Your tasks →
A) Answer these questions using the virtio RSS patch email:
(i) To what key length and number of RETA entries is the design fixed?
(ii) Which feature flag is named as not yet supported?
(iii) Which key was chosen as the default RSS key?
B) Quote the virtio RSS patch email between "On 10/19/21 09:30, Andrew" and "not yet supported.", inclusive.

[Start Passage provided]

DPDK patches and discussions
 help / color / mirror / Atom feed
From: Maxime Coquelin <maxime.coquelin@redhat.com>
To: Andrew Rybchenko <andrew.rybchenko@oktetlabs.ru>,
	dev@dpdk.org, chenbo.xia@intel.com, amorenoz@redhat.com,
	david.marchand@redhat.com, ferruh.yigit@intel.com,
	michaelba@nvidia.com, viacheslavo@nvidia.com,
	xiaoyun.li@intel.com
Cc: nelio.laranjeiro@6wind.com, yvugenfi@redhat.com, ybendito@redhat.com
Subject: Re: [dpdk-dev] [PATCH v5 1/5] net/virtio: add initial RSS support
Date: Tue, 19 Oct 2021 11:22:50 +0200	[thread overview]
Message-ID: <e53974cd-0272-ba22-6149-a9395110c455@redhat.com> (raw)
In-Reply-To: <3cf32ebd-47cd-05d0-c64f-67e9418839ba@oktetlabs.ru>

Hi Andrew,

On 10/19/21 09:30, Andrew Rybchenko wrote:
> On 10/18/21 1:20 PM, Maxime Coquelin wrote:
>> Provide the capability to update the hash key, hash types
>> and RETA table on the fly (without needing to stop/start
>> the device). However, the key length and the number of RETA
>> entries are fixed to 40B and 128 entries respectively. This
>> is done in order to simplify the design, but may be
>> revisited later as the Virtio spec provides this
>> flexibility.
>>
>> Note that only VIRTIO_NET_F_RSS support is implemented,
>> VIRTIO_NET_F_HASH_REPORT, which would enable reporting the
>> packet RSS hash calculated by the device into mbuf.rss, is
>> not yet supported.
>>
>> Regarding the default RSS configuration, it has been
>> chosen to use the default Intel ixgbe key as default key,
>> and default RETA is a simple modulo between the hash and
>> the number of Rx queues.
>>
>> Signed-off-by: Maxime Coquelin <maxime.coquelin@redhat.com>
> 
> See review notes below
> 
>> diff --git a/drivers/net/virtio/virtio.h b/drivers/net/virtio/virtio.h
>> index e78b2e429e..7118e5d24c 100644
>> --- a/drivers/net/virtio/virtio.h
>> +++ b/drivers/net/virtio/virtio.h
> 
> [snip]
> 
>> @@ -100,6 +101,29 @@
>>    */
>>   #define VIRTIO_MAX_INDIRECT ((int)(rte_mem_page_size() / 16))

[End Passage provided]
[Start Supplied material]

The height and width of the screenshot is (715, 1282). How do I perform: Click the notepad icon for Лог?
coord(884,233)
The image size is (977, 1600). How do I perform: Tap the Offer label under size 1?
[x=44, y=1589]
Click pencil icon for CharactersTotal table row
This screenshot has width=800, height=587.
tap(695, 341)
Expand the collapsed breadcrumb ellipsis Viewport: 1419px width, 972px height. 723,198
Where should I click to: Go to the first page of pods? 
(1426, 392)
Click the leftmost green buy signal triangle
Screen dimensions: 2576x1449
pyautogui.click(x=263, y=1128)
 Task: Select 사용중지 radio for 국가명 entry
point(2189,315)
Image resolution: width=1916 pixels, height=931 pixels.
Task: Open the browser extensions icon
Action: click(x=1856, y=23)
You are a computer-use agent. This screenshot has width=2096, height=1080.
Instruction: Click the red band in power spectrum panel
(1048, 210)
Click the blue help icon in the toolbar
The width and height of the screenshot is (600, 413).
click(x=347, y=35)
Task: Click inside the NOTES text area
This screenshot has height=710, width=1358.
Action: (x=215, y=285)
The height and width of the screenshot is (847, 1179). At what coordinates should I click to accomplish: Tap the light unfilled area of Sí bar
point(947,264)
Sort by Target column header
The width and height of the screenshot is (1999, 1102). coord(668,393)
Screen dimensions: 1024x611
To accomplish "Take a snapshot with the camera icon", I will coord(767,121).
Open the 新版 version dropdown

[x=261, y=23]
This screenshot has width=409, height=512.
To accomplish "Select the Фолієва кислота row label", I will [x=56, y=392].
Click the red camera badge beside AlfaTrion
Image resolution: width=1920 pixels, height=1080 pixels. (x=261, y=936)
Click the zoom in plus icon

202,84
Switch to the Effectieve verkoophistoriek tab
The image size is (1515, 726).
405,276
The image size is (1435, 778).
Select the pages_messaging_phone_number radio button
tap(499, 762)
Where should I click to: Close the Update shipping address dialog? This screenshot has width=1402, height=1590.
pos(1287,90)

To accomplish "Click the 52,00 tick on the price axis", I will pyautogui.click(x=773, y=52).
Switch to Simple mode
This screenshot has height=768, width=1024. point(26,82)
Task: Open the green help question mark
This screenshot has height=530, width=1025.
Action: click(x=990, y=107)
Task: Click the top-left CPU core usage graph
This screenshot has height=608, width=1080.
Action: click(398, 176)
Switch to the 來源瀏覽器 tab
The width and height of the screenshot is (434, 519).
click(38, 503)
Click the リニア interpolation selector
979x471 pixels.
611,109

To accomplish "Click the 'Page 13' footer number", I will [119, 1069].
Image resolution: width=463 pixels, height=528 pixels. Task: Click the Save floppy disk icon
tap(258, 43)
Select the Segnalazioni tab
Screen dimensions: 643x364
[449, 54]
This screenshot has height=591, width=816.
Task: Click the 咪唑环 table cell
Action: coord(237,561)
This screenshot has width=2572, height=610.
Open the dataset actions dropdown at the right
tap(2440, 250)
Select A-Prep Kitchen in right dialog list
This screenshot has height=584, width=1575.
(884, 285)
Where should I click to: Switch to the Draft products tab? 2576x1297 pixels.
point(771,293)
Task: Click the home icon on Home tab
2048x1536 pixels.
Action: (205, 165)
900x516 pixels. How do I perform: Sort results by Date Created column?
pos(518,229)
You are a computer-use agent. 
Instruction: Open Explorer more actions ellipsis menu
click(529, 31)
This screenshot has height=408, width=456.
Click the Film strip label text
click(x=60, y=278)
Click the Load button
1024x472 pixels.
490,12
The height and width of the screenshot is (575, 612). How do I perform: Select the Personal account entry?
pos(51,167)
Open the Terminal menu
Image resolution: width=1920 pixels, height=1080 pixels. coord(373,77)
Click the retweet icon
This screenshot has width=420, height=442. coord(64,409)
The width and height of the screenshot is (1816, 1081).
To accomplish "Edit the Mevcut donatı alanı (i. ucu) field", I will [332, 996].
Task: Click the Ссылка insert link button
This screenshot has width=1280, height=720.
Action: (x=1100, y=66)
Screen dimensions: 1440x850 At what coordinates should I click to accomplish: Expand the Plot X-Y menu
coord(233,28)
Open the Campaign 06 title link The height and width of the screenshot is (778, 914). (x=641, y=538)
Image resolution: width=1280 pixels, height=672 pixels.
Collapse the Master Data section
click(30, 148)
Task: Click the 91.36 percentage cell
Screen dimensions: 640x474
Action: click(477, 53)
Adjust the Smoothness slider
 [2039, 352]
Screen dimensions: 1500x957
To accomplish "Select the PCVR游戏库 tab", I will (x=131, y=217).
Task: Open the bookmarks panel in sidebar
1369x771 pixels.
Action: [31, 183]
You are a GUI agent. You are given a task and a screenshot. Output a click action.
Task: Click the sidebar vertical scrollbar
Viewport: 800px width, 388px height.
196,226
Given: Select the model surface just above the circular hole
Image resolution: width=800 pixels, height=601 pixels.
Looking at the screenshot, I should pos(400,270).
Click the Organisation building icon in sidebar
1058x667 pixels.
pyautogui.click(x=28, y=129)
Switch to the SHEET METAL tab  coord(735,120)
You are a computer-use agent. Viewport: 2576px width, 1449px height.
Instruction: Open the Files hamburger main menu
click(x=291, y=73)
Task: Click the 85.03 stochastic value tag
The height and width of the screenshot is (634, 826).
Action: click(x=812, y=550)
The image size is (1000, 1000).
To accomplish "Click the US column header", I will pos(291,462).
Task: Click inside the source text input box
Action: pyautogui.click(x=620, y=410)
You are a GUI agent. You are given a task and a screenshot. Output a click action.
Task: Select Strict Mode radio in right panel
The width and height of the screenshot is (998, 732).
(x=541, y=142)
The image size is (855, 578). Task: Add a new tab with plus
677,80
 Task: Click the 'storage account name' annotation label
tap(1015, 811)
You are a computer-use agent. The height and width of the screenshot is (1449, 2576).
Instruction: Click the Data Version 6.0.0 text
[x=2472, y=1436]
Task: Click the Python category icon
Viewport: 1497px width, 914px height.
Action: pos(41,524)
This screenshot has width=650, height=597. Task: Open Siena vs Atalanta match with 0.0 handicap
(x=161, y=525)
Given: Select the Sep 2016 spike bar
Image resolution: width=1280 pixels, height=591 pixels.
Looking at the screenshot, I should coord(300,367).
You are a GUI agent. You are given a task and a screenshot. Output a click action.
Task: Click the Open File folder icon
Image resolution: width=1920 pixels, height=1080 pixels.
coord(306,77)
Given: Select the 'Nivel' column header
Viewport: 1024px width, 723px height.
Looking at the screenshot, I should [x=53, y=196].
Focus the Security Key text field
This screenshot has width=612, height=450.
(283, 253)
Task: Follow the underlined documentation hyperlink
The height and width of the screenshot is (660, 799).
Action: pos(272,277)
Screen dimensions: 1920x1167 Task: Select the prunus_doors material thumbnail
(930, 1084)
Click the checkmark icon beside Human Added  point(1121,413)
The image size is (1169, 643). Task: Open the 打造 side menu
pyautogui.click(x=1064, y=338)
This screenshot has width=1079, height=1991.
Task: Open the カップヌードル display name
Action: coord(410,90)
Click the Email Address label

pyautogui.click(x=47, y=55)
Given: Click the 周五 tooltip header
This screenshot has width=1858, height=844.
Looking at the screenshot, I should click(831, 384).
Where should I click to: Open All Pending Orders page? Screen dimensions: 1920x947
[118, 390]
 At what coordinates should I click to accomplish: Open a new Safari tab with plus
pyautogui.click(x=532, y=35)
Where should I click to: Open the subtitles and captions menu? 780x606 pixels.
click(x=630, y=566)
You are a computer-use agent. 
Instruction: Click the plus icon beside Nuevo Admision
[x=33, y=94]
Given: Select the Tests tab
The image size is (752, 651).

[End Supplied material]

Answers for the exercise →
A)
(i) 40B and 128 entries
(ii) VIRTIO_NET_F_HASH_REPORT
(iii) The default Intel ixgbe key

B)
On 10/19/21 09:30, Andrew Rybchenko wrote:
> On 10/18/21 1:20 PM, Maxime Coquelin wrote:
>> Provide the capability to update the hash key, hash types
>> and RETA table on the fly (without needing to stop/start
>> the device). However, the key length and the number of RETA
>> entries are fixed to 40B and 128 entries respectively. This
>> is done in order to simplify the design, but may be
>> revisited later as the Virtio spec provides this
>> flexibility.
>>
>> Note that only VIRTIO_NET_F_RSS support is implemented,
>> VIRTIO_NET_F_HASH_REPORT, which would enable reporting the
>> packet RSS hash calculated by the device into mbuf.rss, is
>> not yet supported.